So, I realized I need to get some numbers on here to help those who don’t think in metric to figure out how much salt to use per gallon and so on. Salt can help protect fish a little from nitrite so having 1 ppt of salt in a system during initial cycle up is a good idea if cycling with fish. Also 1-2 ppt of salt can be beneficial to many fish to help improve their slime coat and osmotic pressure. Most plants can handle 2 ppt of salt and even 3 ppt will only affect the sensitive plants like strawberries.
So here are some numbers to help people calculate how much salt would be needed for their systems.
4lb of salt per 100 gallons will give 5ppt
1000 lb of water is aprox 125 gallons
100 gallons is aprox 800 lb
1 lb of salt per 100 gallons = 1.25 ppt
1 lb of salt per 125 gallons = 1 ppt
Anyway 600 gallons and trying to get a level of 3 ppt of salt to help fish without hurting plants.
3 ppt divide by 1.25 ppt = 2.4 lb per 100 gallons to get the 3 ppt
2.4 lb salt times 6 = 14.4 lb of salt into my system to approach 3 ppt.
Now I just have to figure out how to measure out 14 lb of salt. Any ideas? (when I first wrote this, I didn’t have a kitchen scale to weight the salt.)
The salt to get is the sun dried pure water softener salt or pool salt. Generally the cheapest stuff they have. The smaller the crystals the easier it will dissolve but you really want to make sure it is not pelleted and you don’t want anything that removes iron or anything special like that. Just plain solar dehydrated sea water is what you are after.

## GIVEN INFORMATION
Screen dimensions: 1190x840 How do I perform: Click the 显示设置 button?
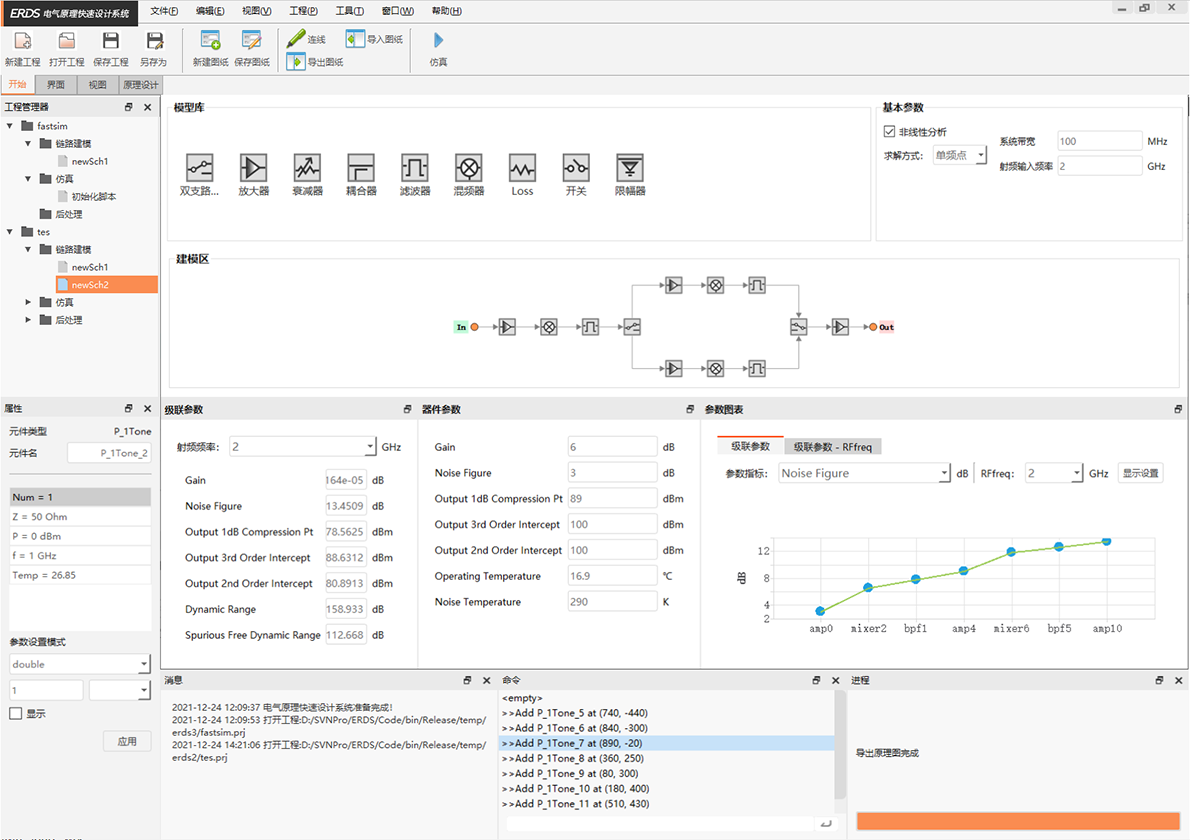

## EXERCISE GOAL
List every reference figure the salt passage gives before it works through the 600-gallon example. The data is not needed for this exercise.

## WRITTEN ANSWER
- 4 lb of salt per 100 gallons will give 5 ppt
- 1000 lb of water is approximately 125 gallons
- 100 gallons is approximately 800 lb
- 1 lb of salt per 100 gallons = 1.25 ppt
- 1 lb of salt per 125 gallons = 1 ppt